§ WHAT THE TASK REQUIRES:
In the data that follows, determine how many lines contain the word "menu", and give only that number.

§ PROVIDED DATA:
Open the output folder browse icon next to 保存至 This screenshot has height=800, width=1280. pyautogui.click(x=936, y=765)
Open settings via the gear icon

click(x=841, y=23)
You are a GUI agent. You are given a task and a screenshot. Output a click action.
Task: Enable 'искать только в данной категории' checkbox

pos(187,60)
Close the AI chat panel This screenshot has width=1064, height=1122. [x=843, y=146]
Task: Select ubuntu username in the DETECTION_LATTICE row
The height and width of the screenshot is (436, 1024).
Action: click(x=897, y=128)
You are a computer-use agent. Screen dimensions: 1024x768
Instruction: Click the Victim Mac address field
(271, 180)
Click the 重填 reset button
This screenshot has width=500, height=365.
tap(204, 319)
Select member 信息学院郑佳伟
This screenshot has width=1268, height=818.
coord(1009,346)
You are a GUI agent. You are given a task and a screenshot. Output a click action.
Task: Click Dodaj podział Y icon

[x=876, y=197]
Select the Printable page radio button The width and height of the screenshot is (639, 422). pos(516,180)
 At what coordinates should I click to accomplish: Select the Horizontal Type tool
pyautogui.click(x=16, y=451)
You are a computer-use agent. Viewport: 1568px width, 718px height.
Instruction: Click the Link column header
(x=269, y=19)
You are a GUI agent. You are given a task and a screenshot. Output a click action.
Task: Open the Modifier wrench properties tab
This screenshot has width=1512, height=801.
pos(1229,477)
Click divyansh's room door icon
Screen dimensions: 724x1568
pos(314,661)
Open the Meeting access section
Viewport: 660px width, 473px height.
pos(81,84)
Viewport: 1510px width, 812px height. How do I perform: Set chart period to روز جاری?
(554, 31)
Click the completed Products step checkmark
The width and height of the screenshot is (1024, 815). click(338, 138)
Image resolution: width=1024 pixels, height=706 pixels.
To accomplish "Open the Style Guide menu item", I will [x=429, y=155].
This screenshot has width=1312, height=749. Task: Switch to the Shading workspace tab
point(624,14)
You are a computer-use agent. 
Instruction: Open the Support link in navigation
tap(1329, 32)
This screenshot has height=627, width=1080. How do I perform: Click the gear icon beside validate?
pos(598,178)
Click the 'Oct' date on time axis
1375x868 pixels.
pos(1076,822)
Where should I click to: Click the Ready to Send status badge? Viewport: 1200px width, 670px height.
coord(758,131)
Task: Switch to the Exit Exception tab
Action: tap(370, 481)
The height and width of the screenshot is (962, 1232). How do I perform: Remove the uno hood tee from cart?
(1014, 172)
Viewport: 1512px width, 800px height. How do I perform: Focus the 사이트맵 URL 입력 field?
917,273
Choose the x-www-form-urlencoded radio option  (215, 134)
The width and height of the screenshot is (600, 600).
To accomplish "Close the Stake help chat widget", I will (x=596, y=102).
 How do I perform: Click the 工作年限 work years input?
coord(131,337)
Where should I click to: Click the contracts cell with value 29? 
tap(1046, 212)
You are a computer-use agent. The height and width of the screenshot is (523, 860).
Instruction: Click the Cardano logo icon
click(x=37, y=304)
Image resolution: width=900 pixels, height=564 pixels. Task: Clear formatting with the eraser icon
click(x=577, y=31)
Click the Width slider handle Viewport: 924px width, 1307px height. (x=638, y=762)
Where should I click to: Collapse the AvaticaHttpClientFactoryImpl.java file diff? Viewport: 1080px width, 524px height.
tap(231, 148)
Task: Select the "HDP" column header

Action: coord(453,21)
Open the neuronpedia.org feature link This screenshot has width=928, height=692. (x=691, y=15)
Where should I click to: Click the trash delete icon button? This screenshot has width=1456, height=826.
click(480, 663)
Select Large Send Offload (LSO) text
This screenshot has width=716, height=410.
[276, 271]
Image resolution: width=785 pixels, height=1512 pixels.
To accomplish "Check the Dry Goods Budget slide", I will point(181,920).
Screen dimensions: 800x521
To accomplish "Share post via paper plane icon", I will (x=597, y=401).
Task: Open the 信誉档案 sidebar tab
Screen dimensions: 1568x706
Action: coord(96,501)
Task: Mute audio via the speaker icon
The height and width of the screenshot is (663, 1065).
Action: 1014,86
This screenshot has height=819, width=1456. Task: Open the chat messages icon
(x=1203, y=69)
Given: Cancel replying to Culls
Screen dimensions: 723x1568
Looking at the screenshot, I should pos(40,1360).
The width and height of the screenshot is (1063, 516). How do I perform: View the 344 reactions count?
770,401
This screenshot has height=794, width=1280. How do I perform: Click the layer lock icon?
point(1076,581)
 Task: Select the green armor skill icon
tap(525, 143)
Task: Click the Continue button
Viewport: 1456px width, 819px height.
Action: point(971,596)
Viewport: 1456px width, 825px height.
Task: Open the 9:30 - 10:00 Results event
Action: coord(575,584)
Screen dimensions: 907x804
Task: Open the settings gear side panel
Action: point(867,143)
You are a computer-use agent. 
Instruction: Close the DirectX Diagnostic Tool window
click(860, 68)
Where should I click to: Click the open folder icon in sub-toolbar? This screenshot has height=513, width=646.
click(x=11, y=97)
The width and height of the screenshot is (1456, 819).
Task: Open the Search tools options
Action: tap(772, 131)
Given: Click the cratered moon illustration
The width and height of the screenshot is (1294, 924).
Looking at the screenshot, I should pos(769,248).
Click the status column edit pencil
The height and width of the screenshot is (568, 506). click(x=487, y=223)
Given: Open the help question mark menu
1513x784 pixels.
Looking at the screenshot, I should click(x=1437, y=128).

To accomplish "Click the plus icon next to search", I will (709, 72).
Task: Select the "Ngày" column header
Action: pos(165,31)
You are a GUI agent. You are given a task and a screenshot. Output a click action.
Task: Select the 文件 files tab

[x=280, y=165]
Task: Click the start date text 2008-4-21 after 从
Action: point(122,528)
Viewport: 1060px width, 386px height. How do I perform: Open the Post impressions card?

§ RESULT OF THIS EXERCISE:
2